My hon. and learned Friend the Member for Dudley, North (Ross Cranston) made a positive contribution, which the hon. Member for Banff and Buchan (Mr. Salmond) summed up nicely when he said that it related to structural arguments. It was a fine, thoughtful speech, and one that we ought to take into account as we constantly review our proceedings.

My hon. Friend the Member for Hastings and Rye (Mr. Foster) made a refreshing speech. It was a minority speech, and it takes a lot to be the only one in step, especially in the House of Commons, but he made powerful arguments. Of course, the public do not think very highly of MPs and their standards, but since 1974 we have been on a par with estate agents. I do not want to disparage estate agents, but we have never quite lifted ourselves from that level.

My hon. Friend the Member for Hull, North, who made an eloquent speech, brought the debate to a close. He has a different element of faith from some of us. He knows that I, a Protestant, have a Catholic wife, and so we go to a Catholic church as well as to a Protestant one.

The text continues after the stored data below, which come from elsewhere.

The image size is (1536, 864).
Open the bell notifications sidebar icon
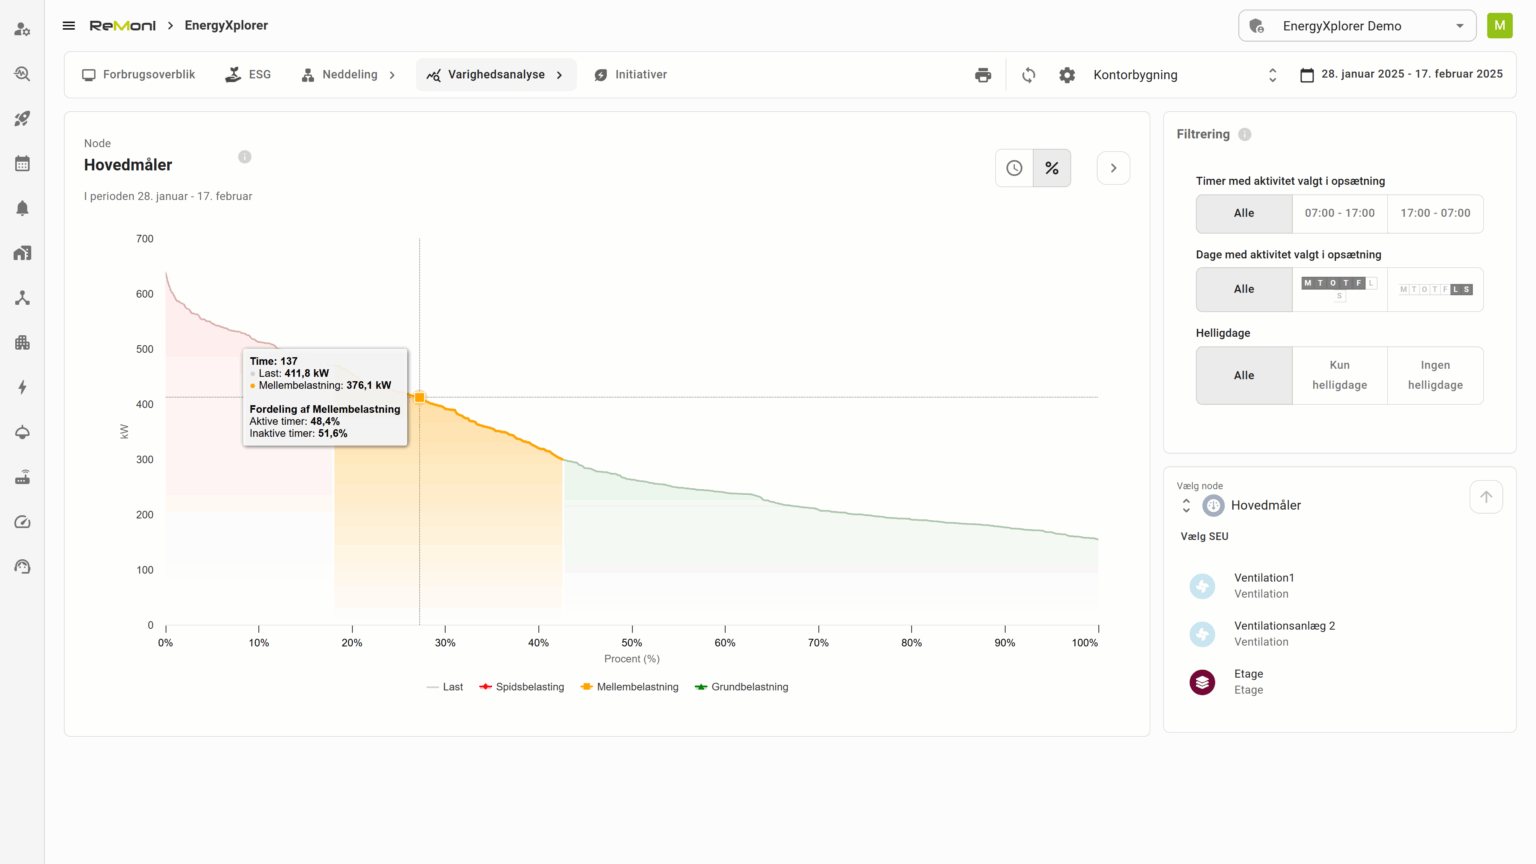click(x=22, y=208)
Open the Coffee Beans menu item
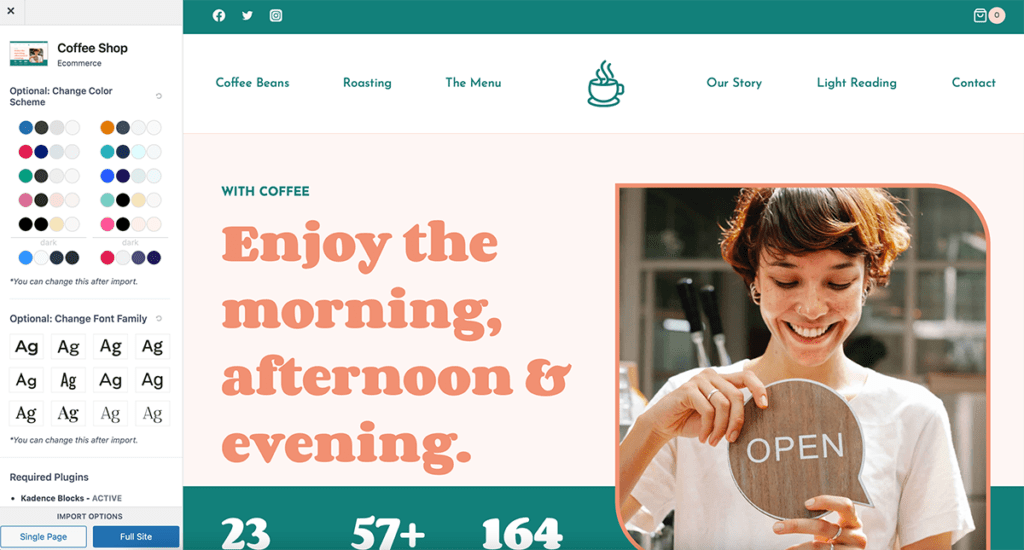Image resolution: width=1024 pixels, height=550 pixels. [252, 83]
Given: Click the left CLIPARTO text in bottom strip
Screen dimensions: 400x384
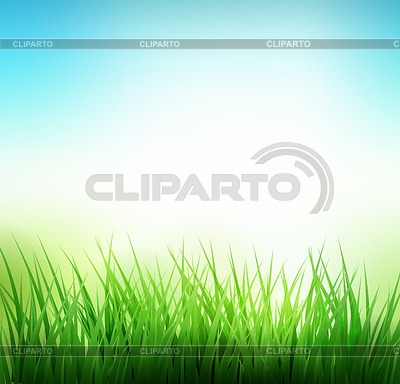Looking at the screenshot, I should (x=33, y=351).
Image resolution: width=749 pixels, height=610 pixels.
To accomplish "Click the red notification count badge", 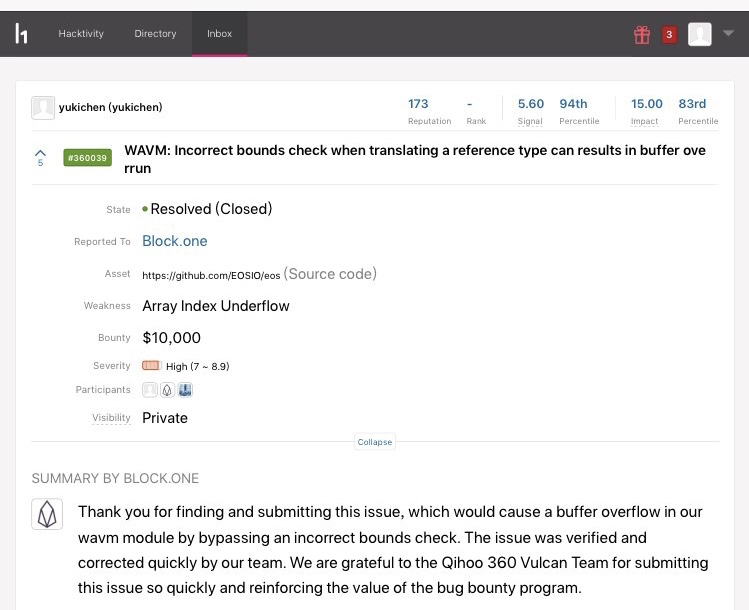I will [669, 35].
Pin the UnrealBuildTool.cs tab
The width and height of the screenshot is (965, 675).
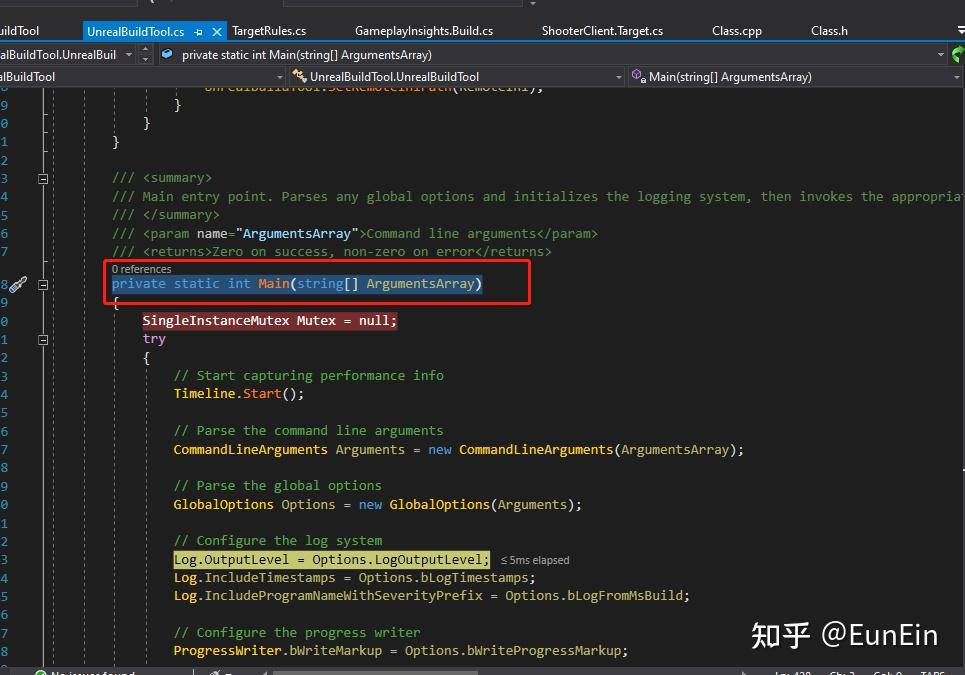(x=198, y=31)
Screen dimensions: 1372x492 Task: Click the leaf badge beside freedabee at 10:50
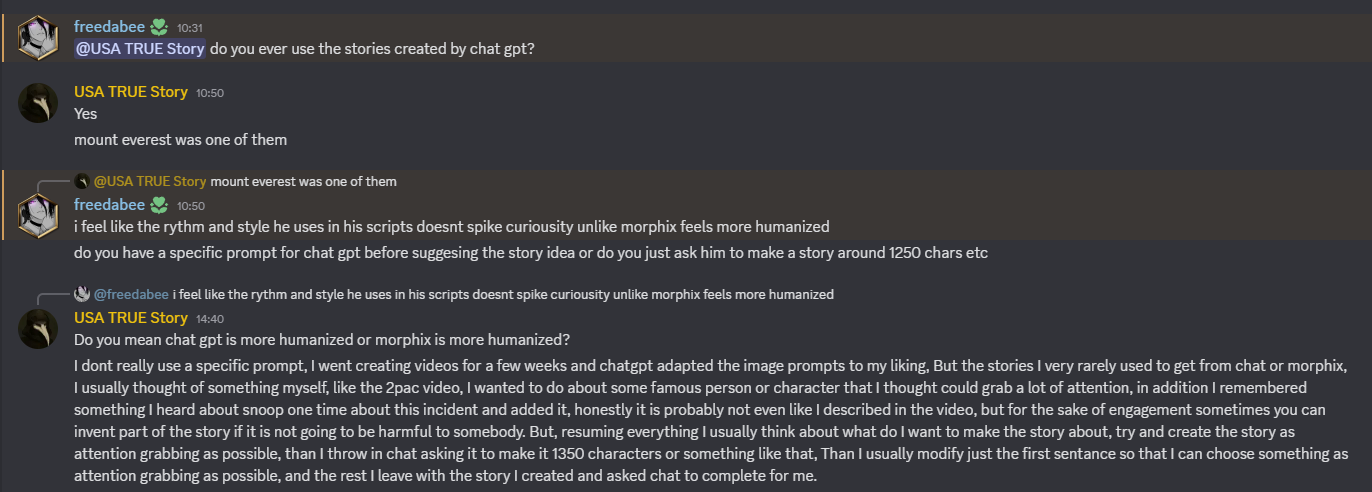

For Philip Mawer to have the full support of Catholics and Protestants, and for him to be nominated on Ash Wednesday, as my right hon. Friend the Leader of the House has said, would be worthy of the House, of the Commission and of Mr. Mawer, and I commend the motion to the House.

Question put and agreed to.

Resolved, That Mr. Philip John Courtney Mawer be appointed Parliamentary Commissioner for Standards on the terms of the Report of the House of Commons Commission, HC 598, dated 6th February.